In 1984, he was appointed head of the Banking Regulation Office and in 1987, Deputy Director of Credit at the Ministry of Economy. He was the Deputy Director of Budgetary Operations at the Ministry of Economy from 1990 until 1991.

Between 1995 and 2003, Kassali worked as the Director of Loans and Commitments of the State at the Ministry of Finance. In 2003, he was appointed the acting Director General of the Treasury at the Ministry of Finance.
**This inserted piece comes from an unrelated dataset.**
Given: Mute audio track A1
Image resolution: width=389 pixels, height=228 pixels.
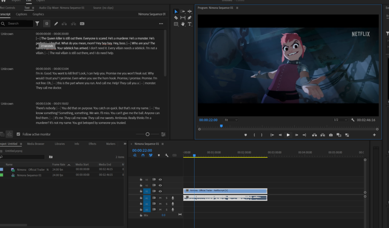Looking at the screenshot, I should pos(160,198).
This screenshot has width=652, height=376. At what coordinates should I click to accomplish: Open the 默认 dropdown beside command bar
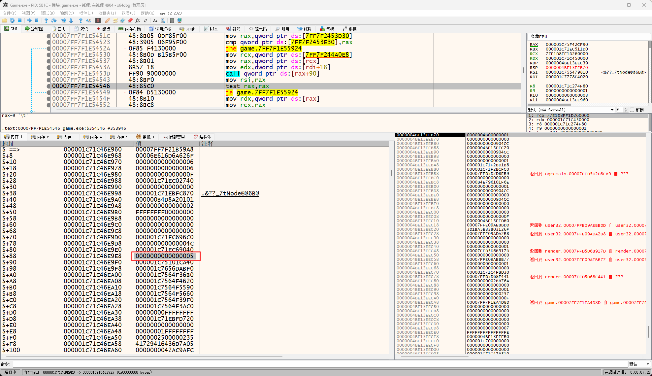(639, 364)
From 2005 until 2020, Kassali was the CEO of the Algerian Insurance and Reinsurance Company (CAAR). In addition, he was the president of the Algerian Union of Insurance and Reinsurance Companies (UAR) for several years.

In May 2020, he was appointed Secretary General of the Ministry of Finance.

Since July 2022, Kassali has been the Minister of Finances.